You can also resume training without loading the optim method, if you intend to change the learning rate schedule or even the optimization algorithm. Just create an Optimizer
with loaded model and a new instance of OptimMethod (both Scala and Python).
Monitor your training
scala
optimizer.setTrainSummary(trainSummary)
optimizer.setValidationSummary(validationSummary)
python
set_train_summary(train_summary)
optimizer.set_val_summary(val_summary)
See details in Visualization
Performance tuning
For performance investigation, BigDL records the time-consuming distribution on each node for each step(e.g. sync weight, computing).The information can be displayed in the driver log.

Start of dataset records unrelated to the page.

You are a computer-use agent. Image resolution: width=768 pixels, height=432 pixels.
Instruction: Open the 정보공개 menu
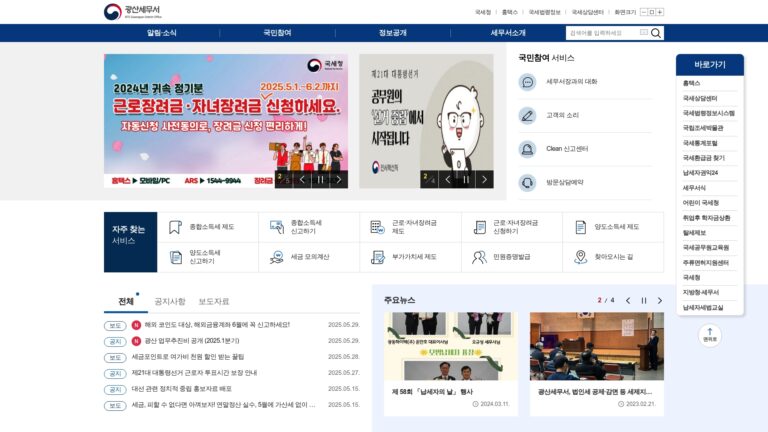393,33
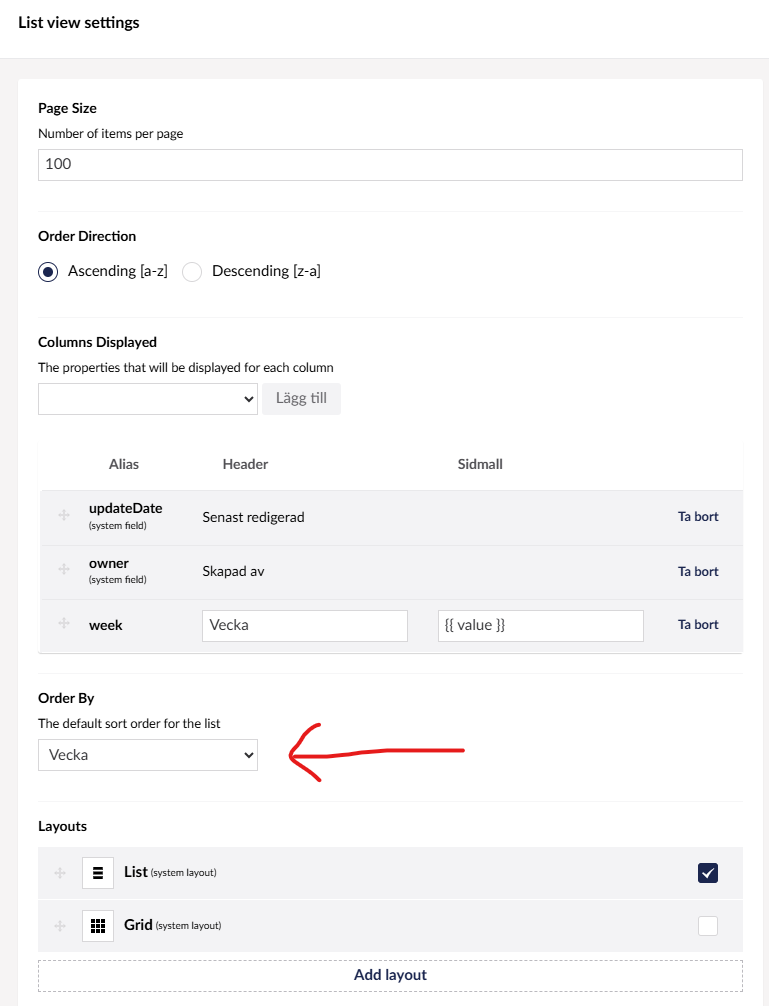Screen dimensions: 769x1006
Task: Open the Order By dropdown showing Vecka
Action: [148, 755]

By default, it is suspended.To turn it on, please follow these steps:
1.Prepare a log4j property file
# Root logger option
log4j.rootLogger=INFO, stdout
# Direct log messages to stdout
log4j.appender.stdout=org.apache.log4j.ConsoleAppender
log4j.appender.stdout.Target=System.out
log4j.appender.stdout.layout=org.apache.log4j.PatternLayout
log4j.appender.stdout.layout.ConversionPattern=%d{yyyy-MM-dd HH:mm:ss} %-5p %c{1}:%L - %m%n
log4j.logger.com.intel.analytics.bigdl.optim=DEBUG
2.Add an option to your spark-submit command
--conf "spark.driver.extraJavaOptions=-Dlog4j.configuration=file:where_is_your_log4j_file"